In the first case, as you reported on p. 4, a “bipartisan panel” found that Palin “abused her power as governor” and was “found in violation of a state ethics law” for trying to have her former brother-in-law fired as state trooper.

The other story connects Sen. Barack Obama to the Association of Community Organization and Reform Now (ACORN), which has been accused of generating fake voter registration forms. The implication of wrong-doing by Obama in this story comes not from a bipartisan panel, but from Rick Davis, Sen. John McCain’s campaign manager.

The supposed “close links,” which you trumpet in your headline, are flimsy at best. For instance, Obama did, as you note, represent ACORN in a lawsuit 13 years ago. What you don’t say is that he was on the same side as the U.S. Justice Department and the League of Women Voters, and he won the case — making it easier for citizens to vote.

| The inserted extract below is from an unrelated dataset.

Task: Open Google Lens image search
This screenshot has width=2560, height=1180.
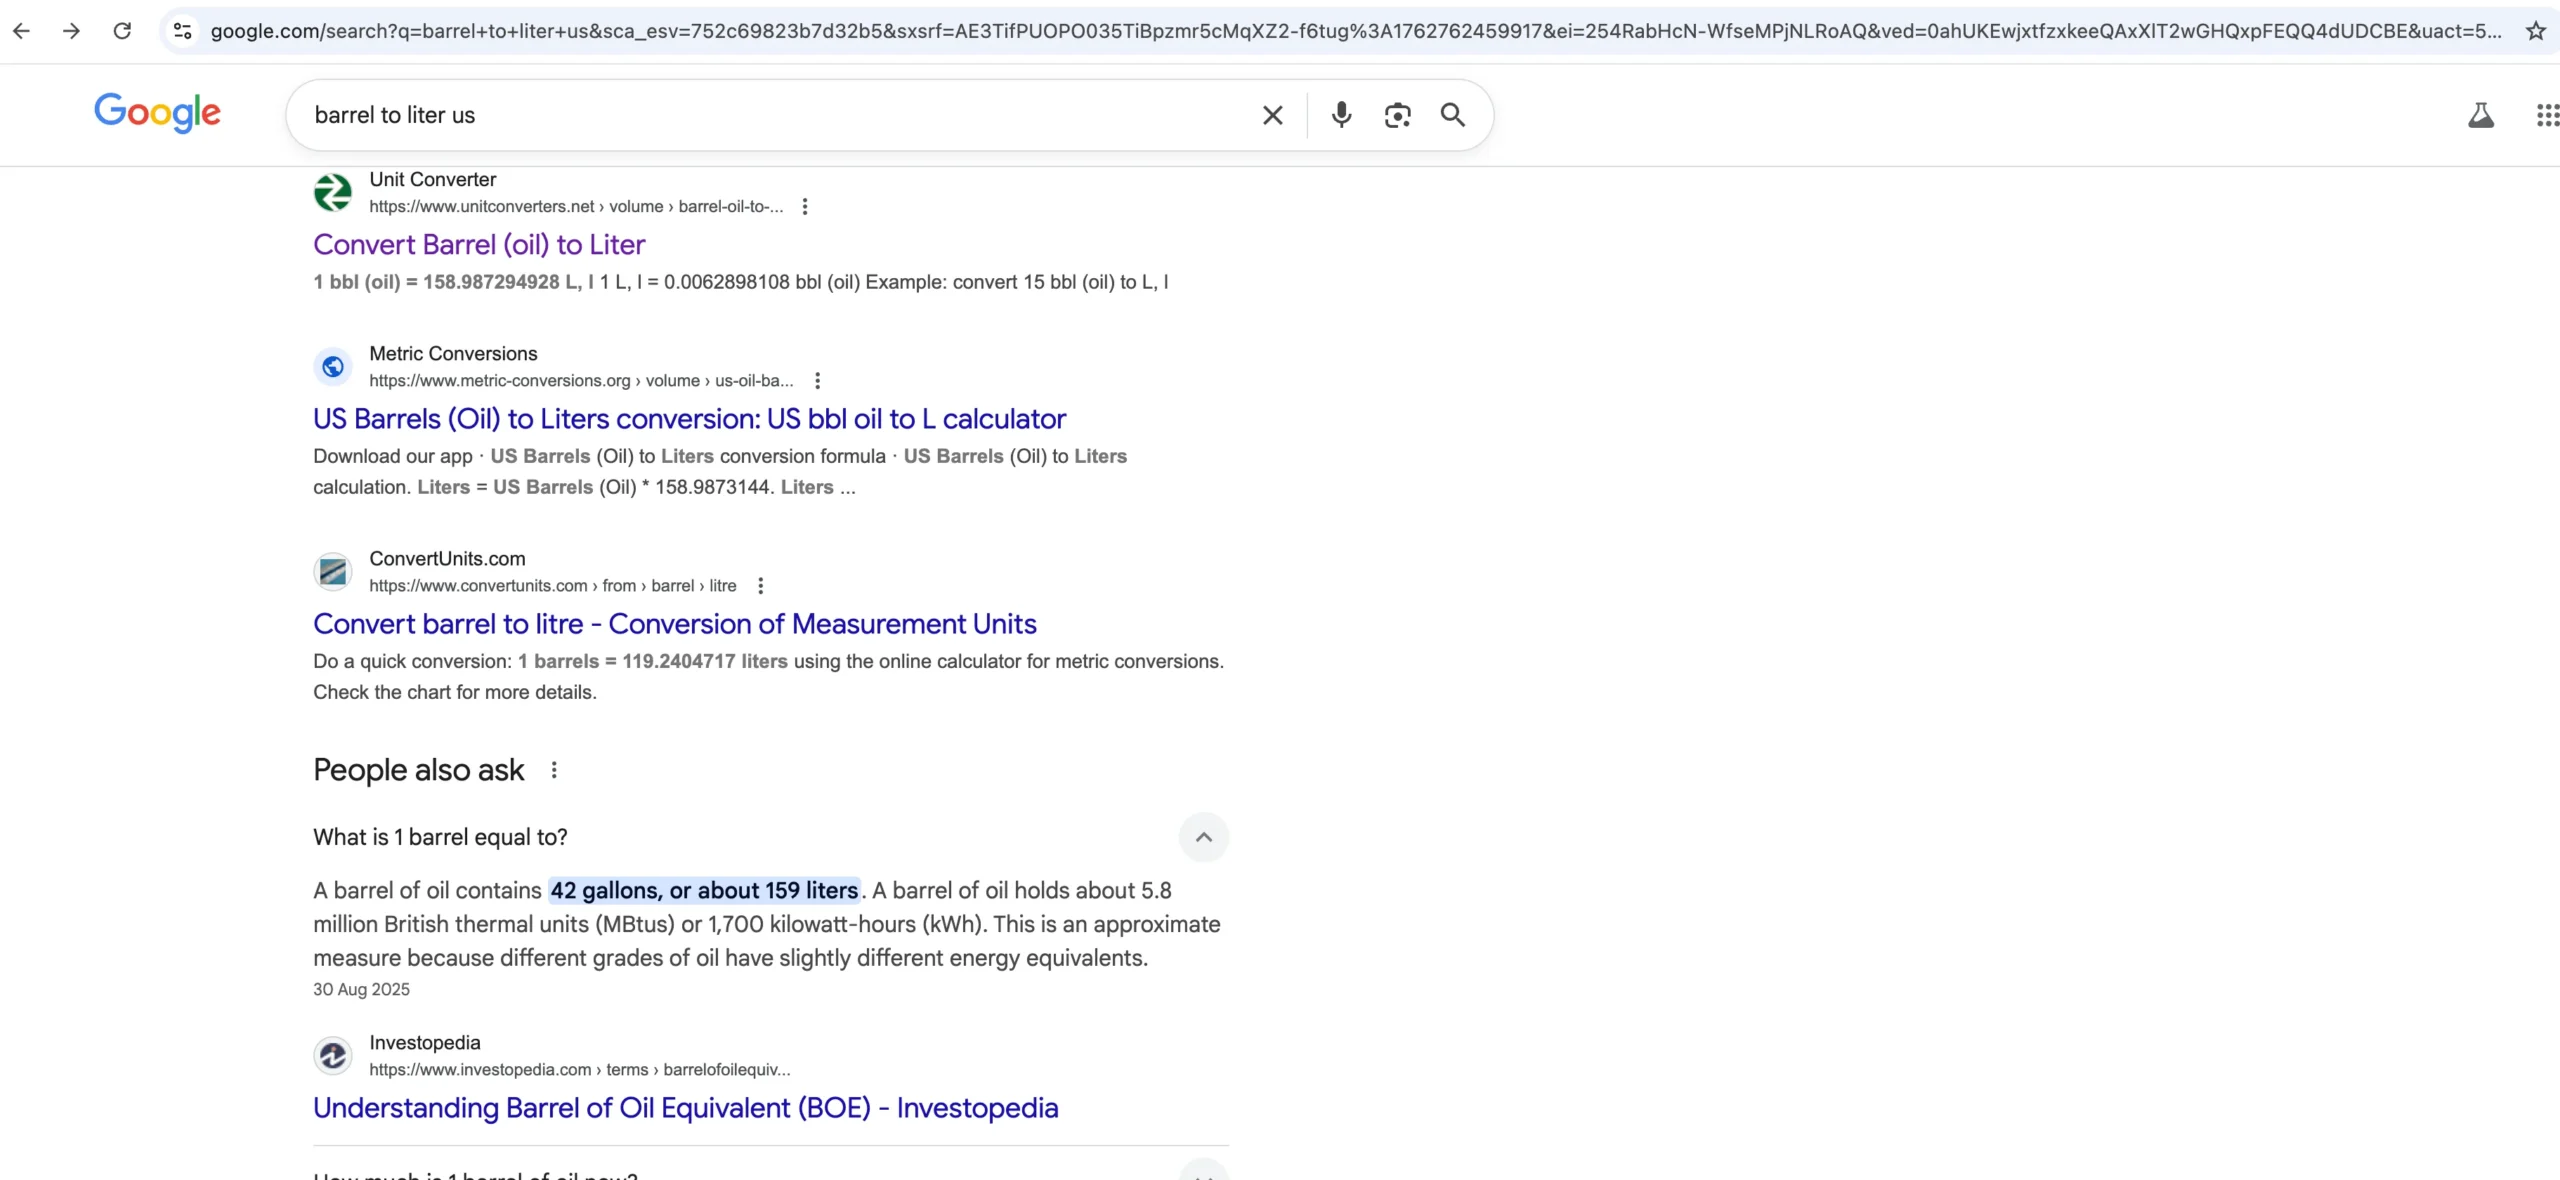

The Palin story covers a breach of voter trust that was a direct, conscience-less act by the candidate herself; the Obama story refers to a tenuous link to a group that by-and-large is doing good work on behalf of poor Americans. There is no suggestion that Obama knew of ACORN misdeeds, let alone condoned them.

Now more than ever, it’s critical that America has leaders of integrity who use their power for the people, not to serve personal agendas. Palin’s actions are all but disqualifying for the office of vice president. Shame on the Beacon Journal for positioning these articles in a way that suggests to readers they are somehow on par.